City man takes helm of VR association
MIKE MCCREADY HAS 19 YEARS EXPERIENCE IN NEW MEDIA
Earlier this year, he brought conference participants from 86 cities around the world to Lethbridge — without having to leave their homes.
Now Mike McCready is leading an Alberta-wide organization that aims to make those kinds of virtual reality opportunities more widely available.
A Lethbridge College faculty member with 19 years of experience in the world of new media, McCready has been named Alberta chapter president in the of international Virtual Reality/Augmented Reality Association.
An instructor in the college’s multimedia production program, McCready coordinated the Merging Realities virtual reality and augmented reality conference presented by the college earlier this year.
While preparing to meet new and returning students in the fall, McCready is excited to be part of a group working to link all of Alberta’s VR/AR designers and developers.

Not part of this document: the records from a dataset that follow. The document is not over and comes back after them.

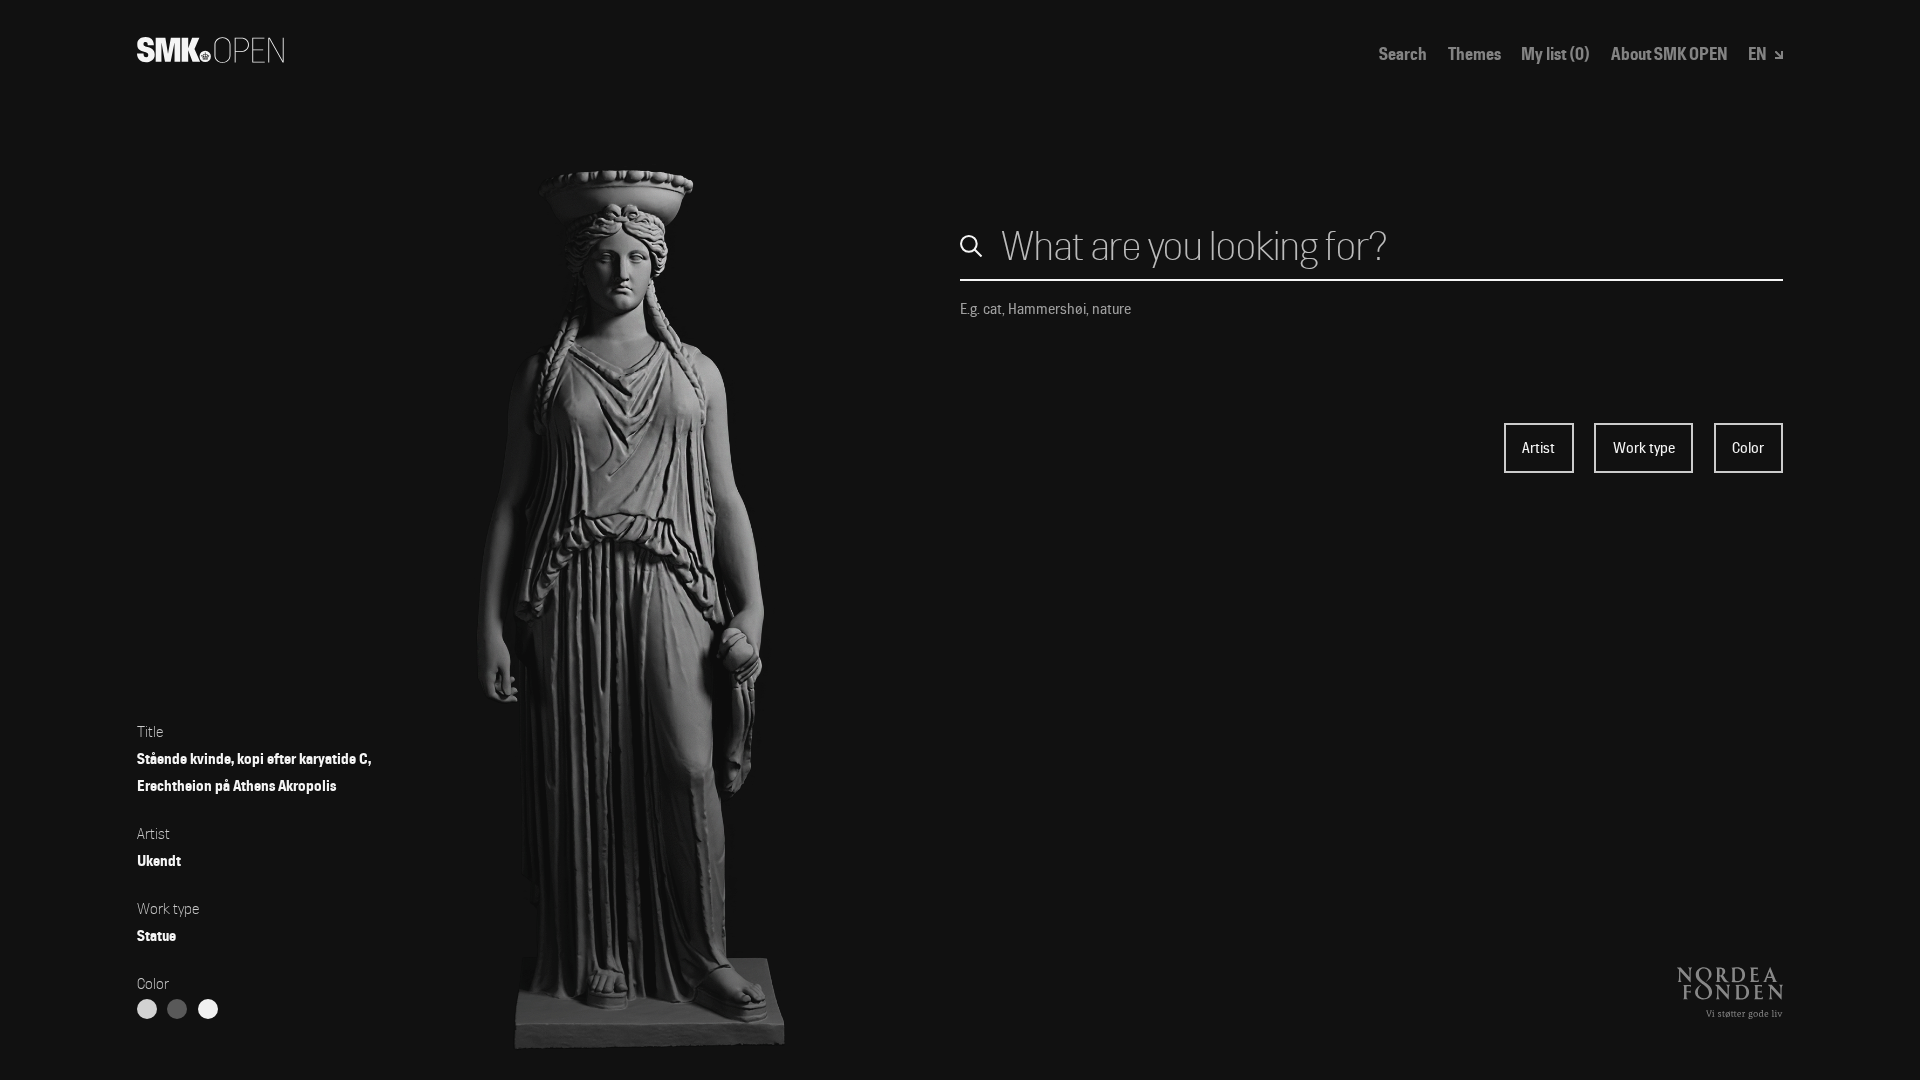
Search (1403, 54)
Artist (1538, 448)
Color (1748, 448)
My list (1555, 54)
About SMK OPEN (1669, 54)
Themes (1474, 54)
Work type (1644, 448)
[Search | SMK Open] (210, 56)
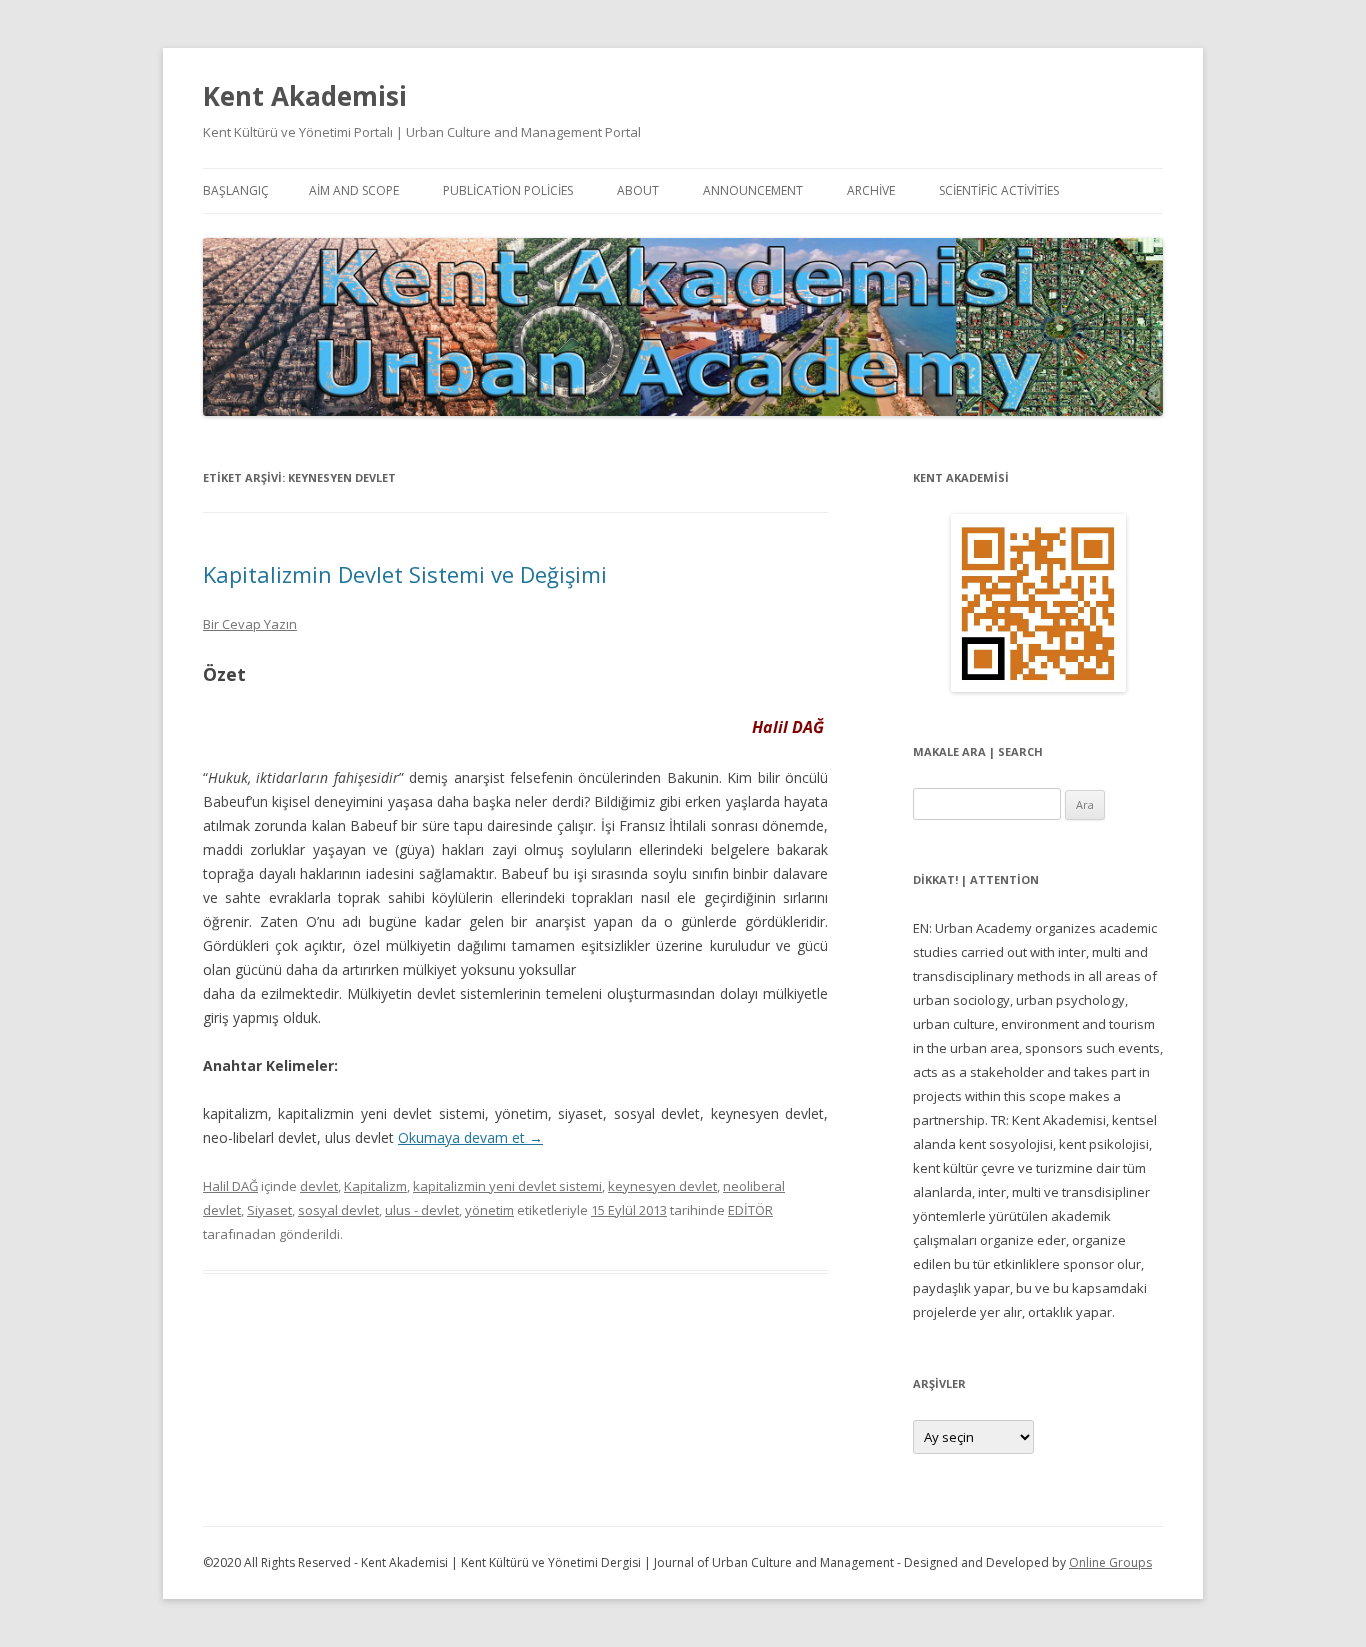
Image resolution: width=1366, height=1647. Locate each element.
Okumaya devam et (470, 1137)
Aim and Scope (354, 190)
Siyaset (269, 1210)
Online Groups (1110, 1562)
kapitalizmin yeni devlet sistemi (507, 1186)
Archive (871, 190)
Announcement (753, 190)
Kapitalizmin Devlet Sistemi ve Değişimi (405, 574)
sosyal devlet (338, 1210)
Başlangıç (236, 190)
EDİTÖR (750, 1210)
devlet (319, 1186)
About (638, 190)
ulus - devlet (422, 1210)
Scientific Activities (999, 190)
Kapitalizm (375, 1186)
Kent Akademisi (305, 96)
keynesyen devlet (662, 1186)
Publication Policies (508, 190)
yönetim (489, 1210)
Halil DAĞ (230, 1186)
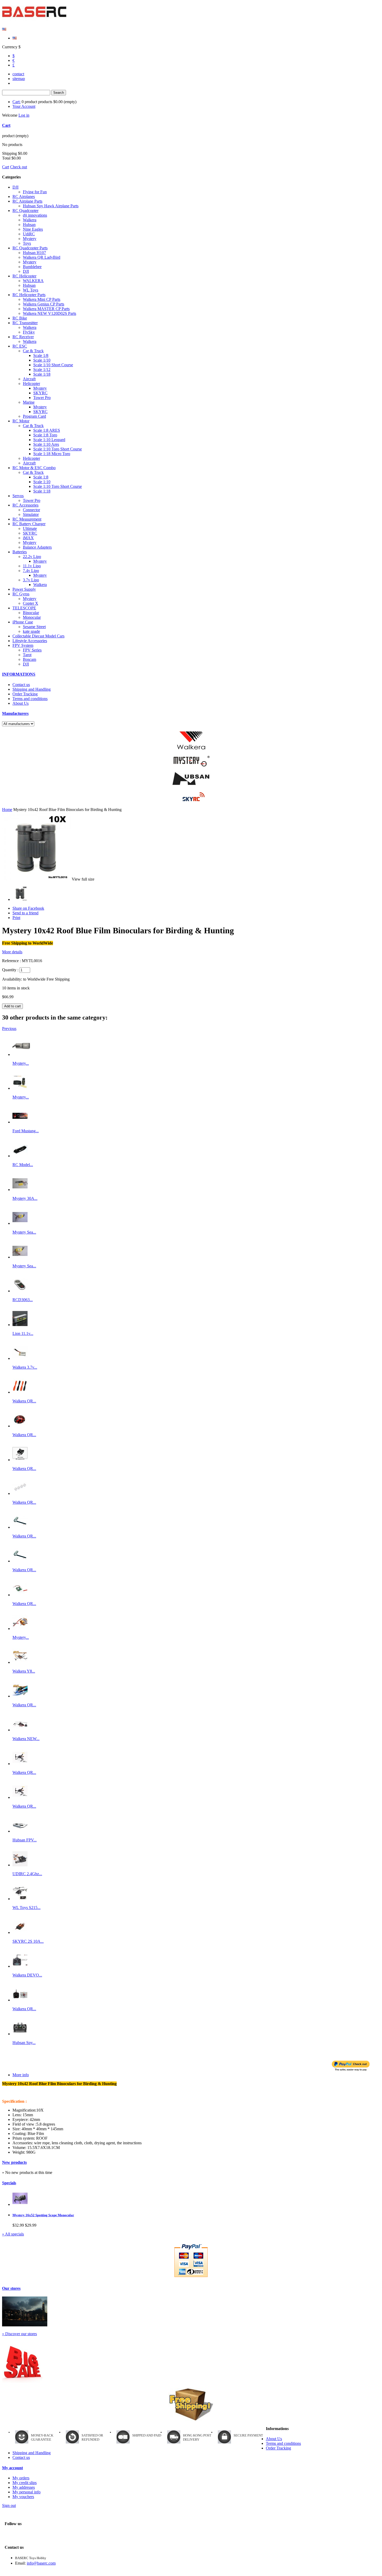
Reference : (12, 960)
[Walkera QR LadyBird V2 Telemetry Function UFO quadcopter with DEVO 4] (20, 2000)
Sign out (9, 2505)
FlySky (29, 332)
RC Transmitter (25, 323)
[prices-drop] (22, 2381)
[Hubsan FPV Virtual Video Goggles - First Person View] (20, 1831)
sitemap (18, 78)
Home (7, 809)
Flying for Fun (35, 192)
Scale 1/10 (41, 360)
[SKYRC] (191, 796)
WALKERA (33, 280)
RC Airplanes (23, 196)
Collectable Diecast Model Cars (38, 636)
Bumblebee (32, 266)
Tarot (27, 655)
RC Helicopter (24, 276)
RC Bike (19, 318)
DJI (15, 187)
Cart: (16, 101)
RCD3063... (22, 1299)
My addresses (23, 2487)
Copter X (30, 603)
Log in (23, 115)
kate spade (31, 631)
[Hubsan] (191, 778)
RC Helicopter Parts (28, 294)
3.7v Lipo (31, 580)
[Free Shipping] (191, 2404)
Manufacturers (15, 713)
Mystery (29, 238)
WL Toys (30, 290)
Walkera (29, 220)
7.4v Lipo (31, 570)
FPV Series (32, 650)
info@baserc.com (41, 2563)
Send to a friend (25, 913)
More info (20, 2075)
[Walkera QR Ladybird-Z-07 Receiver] (20, 1595)
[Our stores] (24, 2325)
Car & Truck (33, 351)
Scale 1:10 (41, 482)
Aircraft (29, 379)
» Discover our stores (19, 2334)
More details (12, 952)
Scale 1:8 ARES (46, 430)
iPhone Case (22, 622)
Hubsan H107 (34, 252)
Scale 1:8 (40, 477)
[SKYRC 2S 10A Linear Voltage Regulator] (20, 1932)
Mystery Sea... (24, 1232)
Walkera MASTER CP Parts (46, 309)
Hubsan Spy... (24, 2042)
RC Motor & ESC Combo (34, 467)
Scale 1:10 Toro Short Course (57, 449)
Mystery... (20, 1063)
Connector (31, 510)
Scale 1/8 (40, 355)
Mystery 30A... (24, 1198)
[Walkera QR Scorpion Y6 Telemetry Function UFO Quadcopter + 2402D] (20, 1797)
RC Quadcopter (25, 210)
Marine (29, 402)
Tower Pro (42, 397)
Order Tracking (25, 694)
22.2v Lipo (32, 556)
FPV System (22, 645)
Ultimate (30, 528)
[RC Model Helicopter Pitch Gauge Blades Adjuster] (20, 1156)
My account (12, 2468)
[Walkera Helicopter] (191, 740)
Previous (9, 1028)
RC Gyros (20, 594)
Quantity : (10, 970)
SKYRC (40, 393)
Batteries (19, 552)
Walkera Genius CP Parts (43, 304)
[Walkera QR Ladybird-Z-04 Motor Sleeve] (20, 1493)
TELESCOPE (24, 608)
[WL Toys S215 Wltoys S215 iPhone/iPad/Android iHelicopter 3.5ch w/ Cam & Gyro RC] (20, 1898)
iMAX (28, 538)
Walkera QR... (24, 1401)
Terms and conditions (30, 698)
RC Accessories (25, 505)
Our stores (11, 2288)
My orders (20, 2478)
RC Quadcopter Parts (30, 248)
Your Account (23, 106)
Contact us (21, 684)
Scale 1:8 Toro (45, 435)
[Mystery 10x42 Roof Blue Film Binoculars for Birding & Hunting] (20, 899)
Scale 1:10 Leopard (49, 439)
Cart (6, 125)
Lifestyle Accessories (29, 640)
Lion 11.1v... (22, 1333)
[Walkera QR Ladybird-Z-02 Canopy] (20, 1426)
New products (14, 2162)
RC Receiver (23, 337)
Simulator (31, 514)
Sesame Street (34, 626)
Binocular (31, 612)
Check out (18, 167)
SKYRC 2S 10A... (28, 1941)
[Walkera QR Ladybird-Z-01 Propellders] (20, 1392)
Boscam (29, 659)
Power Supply (24, 589)
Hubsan (29, 224)
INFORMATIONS (18, 674)
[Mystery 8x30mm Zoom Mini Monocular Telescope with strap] (20, 1088)
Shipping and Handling (31, 689)
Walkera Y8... (23, 1671)
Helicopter (31, 383)
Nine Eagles (33, 229)
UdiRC (29, 234)
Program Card (34, 416)
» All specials (13, 2234)
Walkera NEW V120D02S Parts (49, 313)
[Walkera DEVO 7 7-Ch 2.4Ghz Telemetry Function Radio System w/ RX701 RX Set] (20, 1966)
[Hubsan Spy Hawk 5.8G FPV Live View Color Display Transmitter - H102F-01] (20, 2034)
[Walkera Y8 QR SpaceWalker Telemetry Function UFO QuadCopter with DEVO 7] (20, 1662)
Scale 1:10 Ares (46, 444)
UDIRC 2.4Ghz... (27, 1874)
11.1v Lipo (32, 566)
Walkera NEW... (25, 1738)
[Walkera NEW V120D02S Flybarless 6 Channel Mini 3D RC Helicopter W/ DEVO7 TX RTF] (20, 1730)
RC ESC (19, 346)
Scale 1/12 (41, 369)
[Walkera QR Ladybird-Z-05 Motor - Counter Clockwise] (20, 1561)
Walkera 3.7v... (24, 1367)
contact (18, 74)
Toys (27, 243)
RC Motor (20, 421)
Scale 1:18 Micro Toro (51, 453)
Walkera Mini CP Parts (41, 299)
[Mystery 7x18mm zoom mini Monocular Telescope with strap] (22, 1054)
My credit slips (24, 2482)
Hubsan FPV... (24, 1840)
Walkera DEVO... (27, 1975)
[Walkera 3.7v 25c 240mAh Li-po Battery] (20, 1358)
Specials (9, 2183)
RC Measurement (26, 519)
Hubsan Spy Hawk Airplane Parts (50, 206)
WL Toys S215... (26, 1907)
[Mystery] (191, 761)
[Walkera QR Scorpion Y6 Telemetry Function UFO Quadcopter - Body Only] (20, 1763)
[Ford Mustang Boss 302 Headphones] (20, 1122)
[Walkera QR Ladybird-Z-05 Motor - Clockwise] (20, 1527)
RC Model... (22, 1164)
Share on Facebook (28, 908)
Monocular (32, 617)
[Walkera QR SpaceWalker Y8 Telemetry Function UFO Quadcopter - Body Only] (20, 1696)
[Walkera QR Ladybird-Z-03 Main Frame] (20, 1459)
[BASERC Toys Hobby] (34, 20)
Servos (18, 496)
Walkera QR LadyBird (41, 257)
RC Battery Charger (28, 524)
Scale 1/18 (41, 374)
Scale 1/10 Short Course (53, 365)
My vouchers (23, 2496)
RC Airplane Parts (27, 201)
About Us (20, 703)
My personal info (26, 2492)
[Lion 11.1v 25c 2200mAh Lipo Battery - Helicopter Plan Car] (20, 1324)
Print (16, 917)
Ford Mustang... (25, 1131)
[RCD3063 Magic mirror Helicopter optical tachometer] (20, 1291)
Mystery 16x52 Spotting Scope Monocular (43, 2215)
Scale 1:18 (41, 491)
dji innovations (35, 215)
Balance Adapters (37, 547)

There are clusters in Calgary and Edmonton, he says, but Lethbridge College is Alberta’s only post-secondary campus currently involved.
Looking further afield, he cites the British Columbia Institute of Technology in Burnaby and Humber College in metro Toronto as places where students and teachers are linked with the organization. Globally, he adds, the organization has members in more than 50 nations.
McCready has been teaching basic VR game design, but he points out the college’s communications arts and interior design students are making use of the technology as well.
For the fall, he adds, there’s a proposal to offer the public a no-credit continuing education course to expand southern Albertans’ awareness of its possibilities.
As the Alberta president, he’s also looking at bringing VR/AR people together physically, possibly to events in Lethbridge and Calgary.
“They could talk and share and collaborate,” he says.
“And they could also showcase the amazing work being done in Alberta,” and attract investors who could help take it to the next level.
As someone who has invested plenty of his time — but not his money — in developing the field, McCready hopes he’ll be able to spur more collaboration between Albertans who are interested in developing the industry.